Assigned task:
The answer is an exact repetition of every entry, with all images left out.

(Pixel coordinate grounding data)
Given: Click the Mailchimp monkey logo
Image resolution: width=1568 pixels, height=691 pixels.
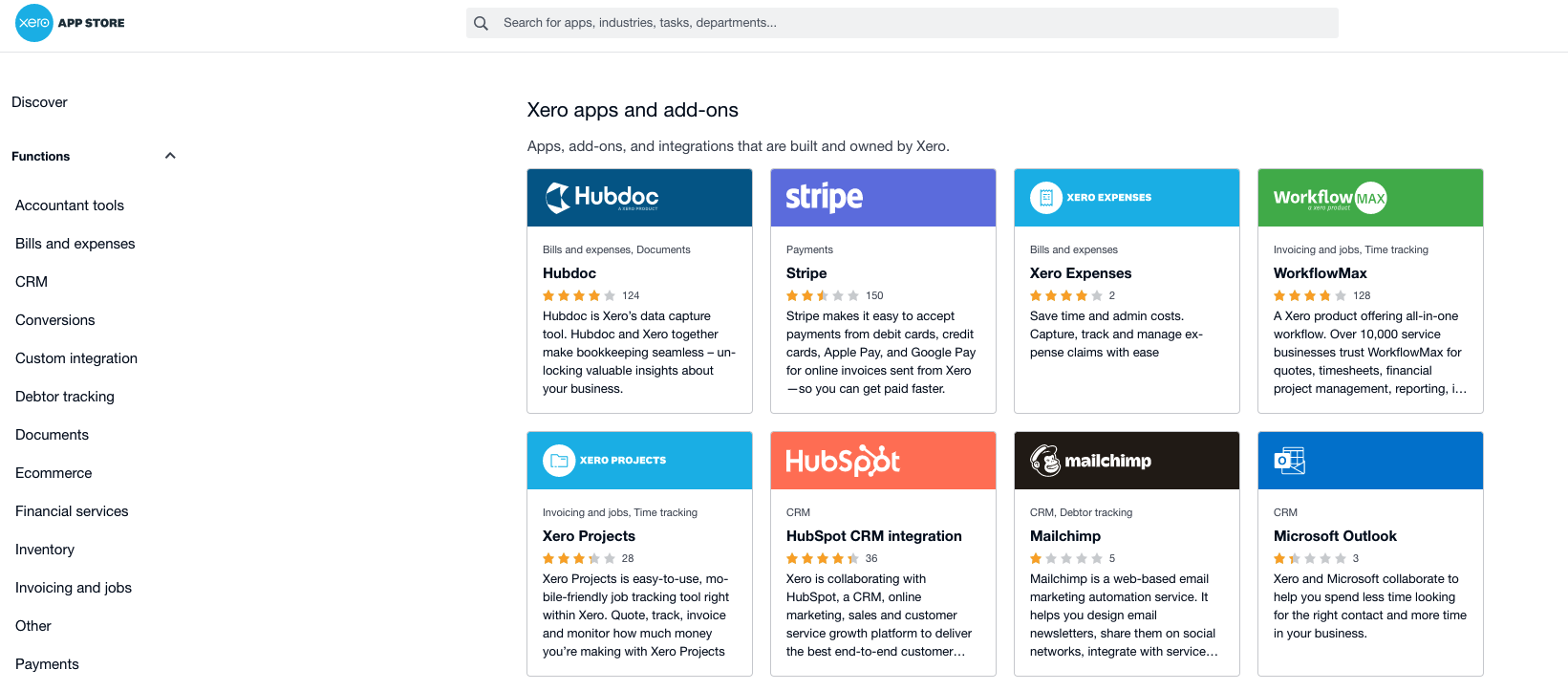Looking at the screenshot, I should pos(1045,461).
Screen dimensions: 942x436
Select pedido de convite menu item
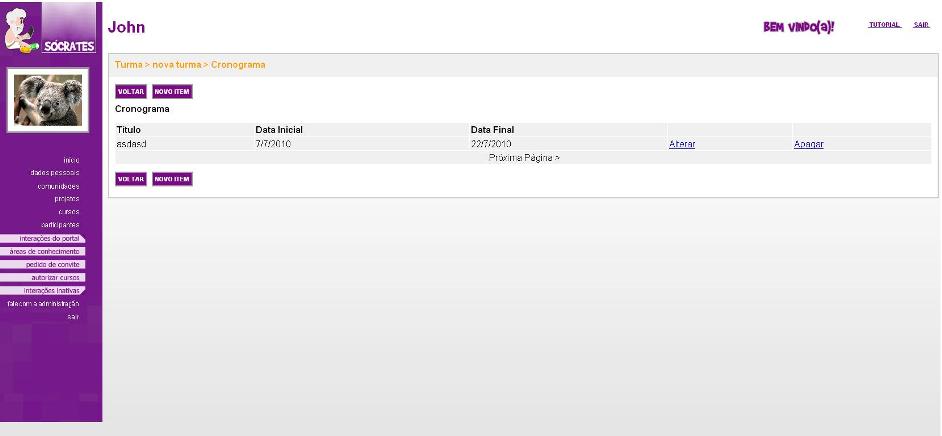52,264
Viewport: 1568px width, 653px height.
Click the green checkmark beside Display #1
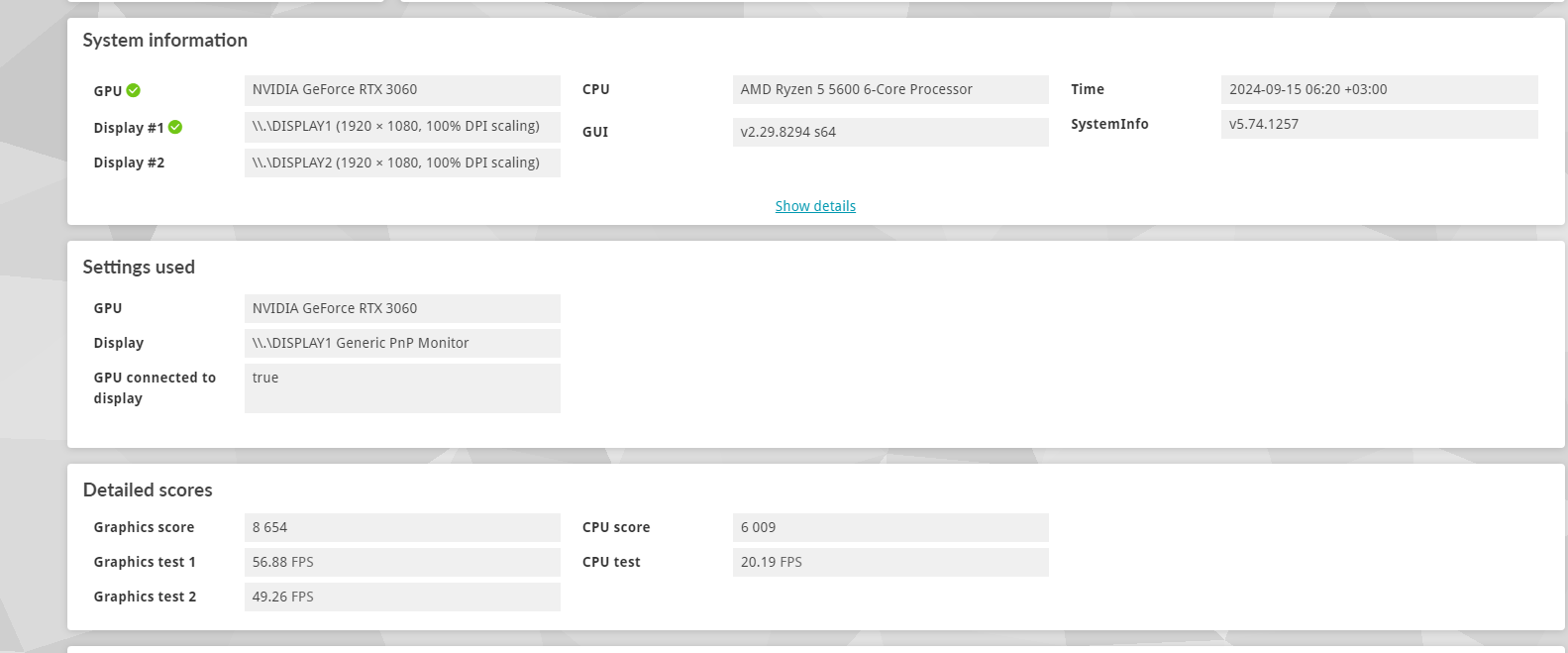coord(175,127)
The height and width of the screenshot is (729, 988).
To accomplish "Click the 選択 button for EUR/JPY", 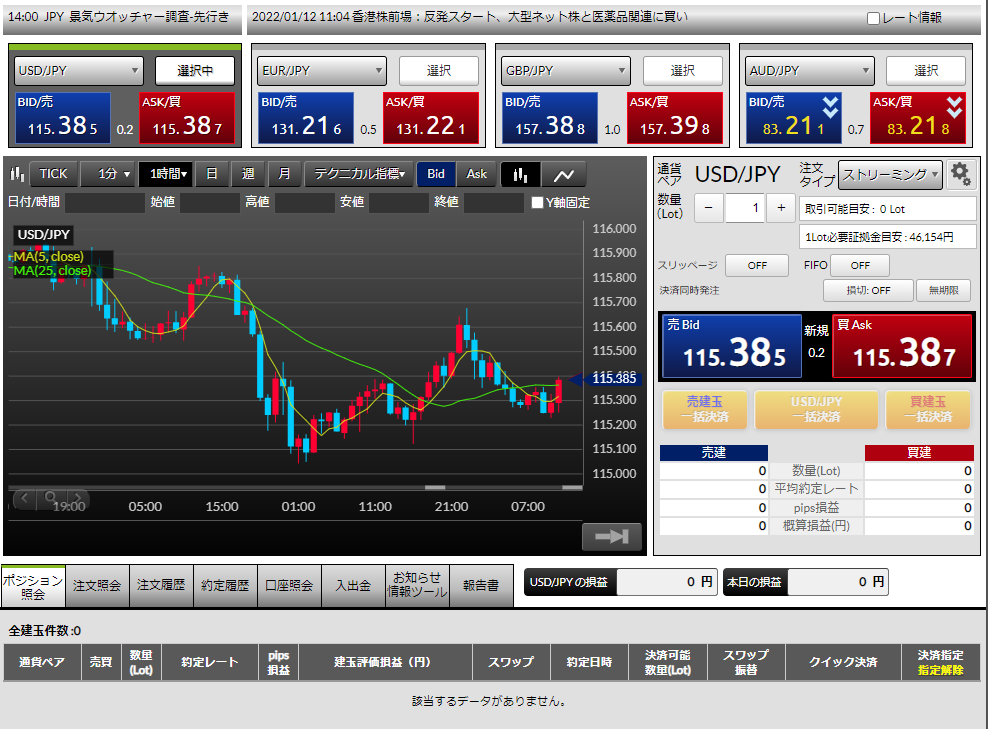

Answer section:
Given: Click the Mailchimp monkey logo
Image resolution: width=1568 pixels, height=691 pixels.
Looking at the screenshot, I should pos(1045,461).
Screen dimensions: 942x436
Select pedido de convite menu item
52,264
Viewport: 1568px width, 653px height.
Click the green checkmark beside Display #1
coord(175,127)
The height and width of the screenshot is (729, 988).
To accomplish "Click the 選択 button for EUR/JPY", 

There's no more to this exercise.